» **TASK STATEMENT**: Return nothing but the lines from the one with "Select the Пример документа row" through the one with "You are a GUI" in the data below, word for word and without pictures.

» **RECORDS FOR THE TASK**:
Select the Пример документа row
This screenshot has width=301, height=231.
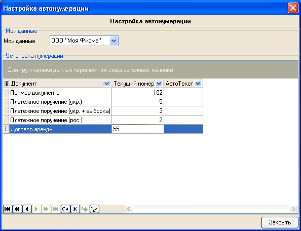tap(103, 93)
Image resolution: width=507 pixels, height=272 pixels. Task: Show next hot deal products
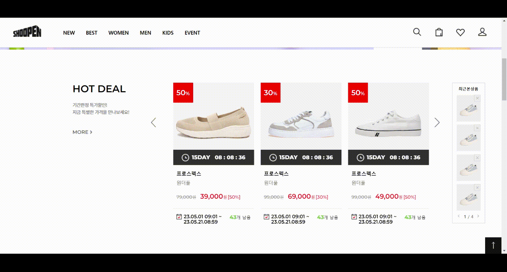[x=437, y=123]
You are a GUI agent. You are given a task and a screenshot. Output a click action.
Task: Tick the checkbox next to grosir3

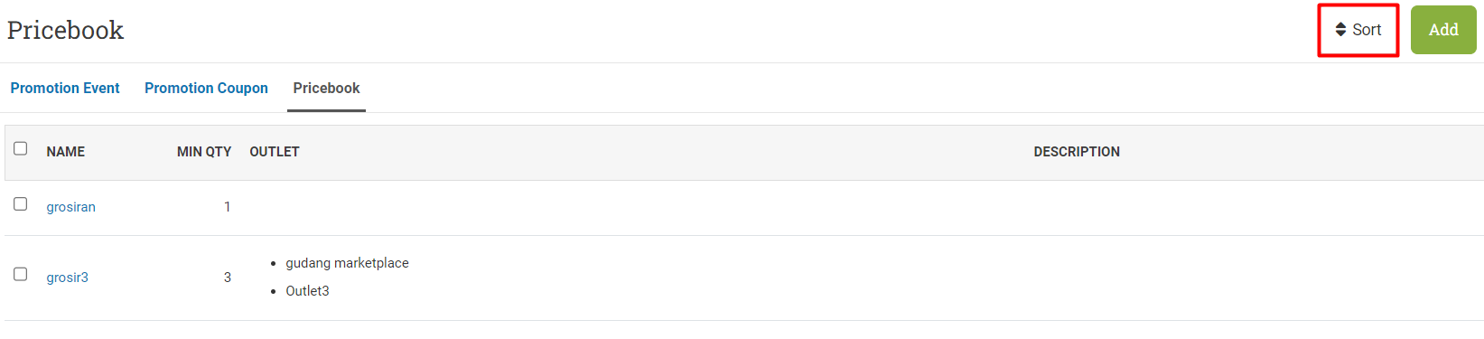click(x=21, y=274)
...
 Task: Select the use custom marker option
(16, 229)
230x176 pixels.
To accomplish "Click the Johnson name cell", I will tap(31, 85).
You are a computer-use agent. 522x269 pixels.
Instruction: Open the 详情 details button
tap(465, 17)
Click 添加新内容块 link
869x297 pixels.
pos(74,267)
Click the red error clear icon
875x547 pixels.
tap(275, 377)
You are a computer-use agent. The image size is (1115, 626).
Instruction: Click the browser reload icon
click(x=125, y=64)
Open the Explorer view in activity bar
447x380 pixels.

» **EXERCISE ANSWER**:
Select the Пример документа row
This screenshot has width=301, height=231.
tap(103, 93)
Image resolution: width=507 pixels, height=272 pixels. Task: Show next hot deal products
[x=437, y=123]
You are a GUI agent. You are given a task and a screenshot. Output a click action.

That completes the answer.